TASK INPUT START

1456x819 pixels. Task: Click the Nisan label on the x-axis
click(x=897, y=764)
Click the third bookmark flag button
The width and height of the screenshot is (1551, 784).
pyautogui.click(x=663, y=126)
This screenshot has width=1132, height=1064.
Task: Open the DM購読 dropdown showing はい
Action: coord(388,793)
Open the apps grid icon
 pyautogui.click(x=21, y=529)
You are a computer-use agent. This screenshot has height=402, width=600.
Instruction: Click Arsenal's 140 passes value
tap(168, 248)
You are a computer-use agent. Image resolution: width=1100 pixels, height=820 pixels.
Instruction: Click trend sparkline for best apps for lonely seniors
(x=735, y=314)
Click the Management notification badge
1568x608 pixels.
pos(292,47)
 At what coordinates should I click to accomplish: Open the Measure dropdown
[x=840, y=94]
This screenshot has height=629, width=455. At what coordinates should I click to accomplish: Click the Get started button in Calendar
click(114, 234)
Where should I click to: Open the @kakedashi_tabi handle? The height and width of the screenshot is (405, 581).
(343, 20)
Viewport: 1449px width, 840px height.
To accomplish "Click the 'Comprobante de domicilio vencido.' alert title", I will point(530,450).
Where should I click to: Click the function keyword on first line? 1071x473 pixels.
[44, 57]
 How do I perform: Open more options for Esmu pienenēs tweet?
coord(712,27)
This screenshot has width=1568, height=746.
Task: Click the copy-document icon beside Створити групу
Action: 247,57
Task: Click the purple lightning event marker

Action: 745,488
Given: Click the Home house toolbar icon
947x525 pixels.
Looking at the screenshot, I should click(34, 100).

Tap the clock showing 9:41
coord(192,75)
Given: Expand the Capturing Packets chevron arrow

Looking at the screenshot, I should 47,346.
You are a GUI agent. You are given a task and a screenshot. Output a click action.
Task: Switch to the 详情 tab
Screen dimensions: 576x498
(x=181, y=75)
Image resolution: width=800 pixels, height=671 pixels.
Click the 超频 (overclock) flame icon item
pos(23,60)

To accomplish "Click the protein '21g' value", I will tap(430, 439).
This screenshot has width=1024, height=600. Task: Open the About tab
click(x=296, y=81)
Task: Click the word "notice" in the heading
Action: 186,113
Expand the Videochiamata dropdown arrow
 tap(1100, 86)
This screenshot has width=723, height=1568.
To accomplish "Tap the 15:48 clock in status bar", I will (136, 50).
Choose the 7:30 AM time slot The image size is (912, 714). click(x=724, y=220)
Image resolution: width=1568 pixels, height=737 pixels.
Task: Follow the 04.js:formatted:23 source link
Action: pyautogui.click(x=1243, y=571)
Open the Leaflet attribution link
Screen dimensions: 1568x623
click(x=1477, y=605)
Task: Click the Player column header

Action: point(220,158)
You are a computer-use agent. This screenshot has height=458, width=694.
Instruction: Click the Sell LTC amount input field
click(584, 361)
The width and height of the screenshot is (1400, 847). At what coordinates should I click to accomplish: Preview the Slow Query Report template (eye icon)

TASK INPUT END

▸ WHAT IS REQUIRED
The reply is to be an exact repeat of the records above.

▸ WRITTEN RESPONSE
1456x819 pixels. Task: Click the Nisan label on the x-axis
click(x=897, y=764)
Click the third bookmark flag button
The width and height of the screenshot is (1551, 784).
pyautogui.click(x=663, y=126)
This screenshot has width=1132, height=1064.
Task: Open the DM購読 dropdown showing はい
Action: coord(388,793)
Open the apps grid icon
 pyautogui.click(x=21, y=529)
You are a computer-use agent. This screenshot has height=402, width=600.
Instruction: Click Arsenal's 140 passes value
tap(168, 248)
You are a computer-use agent. Image resolution: width=1100 pixels, height=820 pixels.
Instruction: Click trend sparkline for best apps for lonely seniors
(x=735, y=314)
Click the Management notification badge
1568x608 pixels.
pos(292,47)
 At what coordinates should I click to accomplish: Open the Measure dropdown
[x=840, y=94]
This screenshot has height=629, width=455. At what coordinates should I click to accomplish: Click the Get started button in Calendar
click(114, 234)
Where should I click to: Open the @kakedashi_tabi handle? The height and width of the screenshot is (405, 581).
(343, 20)
Viewport: 1449px width, 840px height.
To accomplish "Click the 'Comprobante de domicilio vencido.' alert title", I will point(530,450).
Where should I click to: Click the function keyword on first line? 1071x473 pixels.
[44, 57]
 How do I perform: Open more options for Esmu pienenēs tweet?
coord(712,27)
This screenshot has width=1568, height=746.
Task: Click the copy-document icon beside Створити групу
Action: 247,57
Task: Click the purple lightning event marker

Action: 745,488
Given: Click the Home house toolbar icon
947x525 pixels.
Looking at the screenshot, I should click(34, 100).

Tap the clock showing 9:41
coord(192,75)
Given: Expand the Capturing Packets chevron arrow

Looking at the screenshot, I should 47,346.
You are a GUI agent. You are given a task and a screenshot. Output a click action.
Task: Switch to the 详情 tab
Screen dimensions: 576x498
(x=181, y=75)
Image resolution: width=800 pixels, height=671 pixels.
Click the 超频 (overclock) flame icon item
pos(23,60)

To accomplish "Click the protein '21g' value", I will tap(430, 439).
This screenshot has width=1024, height=600. Task: Open the About tab
click(x=296, y=81)
Task: Click the word "notice" in the heading
Action: 186,113
Expand the Videochiamata dropdown arrow
 tap(1100, 86)
This screenshot has width=723, height=1568.
To accomplish "Tap the 15:48 clock in status bar", I will (136, 50).
Choose the 7:30 AM time slot The image size is (912, 714). click(x=724, y=220)
Image resolution: width=1568 pixels, height=737 pixels.
Task: Follow the 04.js:formatted:23 source link
Action: pyautogui.click(x=1243, y=571)
Open the Leaflet attribution link
Screen dimensions: 1568x623
click(x=1477, y=605)
Task: Click the Player column header

Action: point(220,158)
You are a computer-use agent. This screenshot has height=458, width=694.
Instruction: Click the Sell LTC amount input field
click(584, 361)
The width and height of the screenshot is (1400, 847). At what coordinates should I click to accomplish: Preview the Slow Query Report template (eye icon)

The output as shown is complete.